Data to use.
════════════════════
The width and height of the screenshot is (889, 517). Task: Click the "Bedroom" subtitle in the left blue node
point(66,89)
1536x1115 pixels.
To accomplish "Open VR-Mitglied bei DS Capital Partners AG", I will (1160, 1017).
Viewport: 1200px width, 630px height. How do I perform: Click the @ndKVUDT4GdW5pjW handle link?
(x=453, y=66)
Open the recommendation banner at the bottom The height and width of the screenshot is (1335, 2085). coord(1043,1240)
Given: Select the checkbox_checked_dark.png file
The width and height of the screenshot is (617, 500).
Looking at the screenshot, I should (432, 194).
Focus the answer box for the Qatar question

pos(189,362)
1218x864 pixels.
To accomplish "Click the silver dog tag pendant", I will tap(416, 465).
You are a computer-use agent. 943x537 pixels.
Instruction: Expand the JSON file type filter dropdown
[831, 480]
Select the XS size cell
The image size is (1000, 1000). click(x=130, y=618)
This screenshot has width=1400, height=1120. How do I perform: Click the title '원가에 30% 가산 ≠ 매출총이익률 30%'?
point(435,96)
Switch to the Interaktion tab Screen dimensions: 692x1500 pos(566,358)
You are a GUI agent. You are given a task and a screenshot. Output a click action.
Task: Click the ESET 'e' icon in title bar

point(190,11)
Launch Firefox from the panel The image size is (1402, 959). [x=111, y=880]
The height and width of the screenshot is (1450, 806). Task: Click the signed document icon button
════════════════════
To do. Please put every line of the entries above into a Markdown table with two columns, Row and Line. Number the rows in order from 1, and skip the blank lines.

Full solution.
| Row | Line |
|---|---|
| 1 | The width and height of the screenshot is (889, 517). Task: Click the "Bedroom" subtitle in the left blue node |
| 2 | point(66,89) |
| 3 | 1536x1115 pixels. |
| 4 | To accomplish "Open VR-Mitglied bei DS Capital Partners AG", I will (1160, 1017). |
| 5 | Viewport: 1200px width, 630px height. How do I perform: Click the @ndKVUDT4GdW5pjW handle link? |
| 6 | (x=453, y=66) |
| 7 | Open the recommendation banner at the bottom The height and width of the screenshot is (1335, 2085). coord(1043,1240) |
| 8 | Given: Select the checkbox_checked_dark.png file |
| 9 | The width and height of the screenshot is (617, 500). |
| 10 | Looking at the screenshot, I should (432, 194). |
| 11 | Focus the answer box for the Qatar question |
| 12 | pos(189,362) |
| 13 | 1218x864 pixels. |
| 14 | To accomplish "Click the silver dog tag pendant", I will tap(416, 465). |
| 15 | You are a computer-use agent. 943x537 pixels. |
| 16 | Instruction: Expand the JSON file type filter dropdown |
| 17 | [831, 480] |
| 18 | Select the XS size cell |
| 19 | The image size is (1000, 1000). click(x=130, y=618) |
| 20 | This screenshot has width=1400, height=1120. How do I perform: Click the title '원가에 30% 가산 ≠ 매출총이익률 30%'? |
| 21 | point(435,96) |
| 22 | Switch to the Interaktion tab Screen dimensions: 692x1500 pos(566,358) |
| 23 | You are a GUI agent. You are given a task and a screenshot. Output a click action. |
| 24 | Task: Click the ESET 'e' icon in title bar |
| 25 | point(190,11) |
| 26 | Launch Firefox from the panel The image size is (1402, 959). [x=111, y=880] |
| 27 | The height and width of the screenshot is (1450, 806). Task: Click the signed document icon button |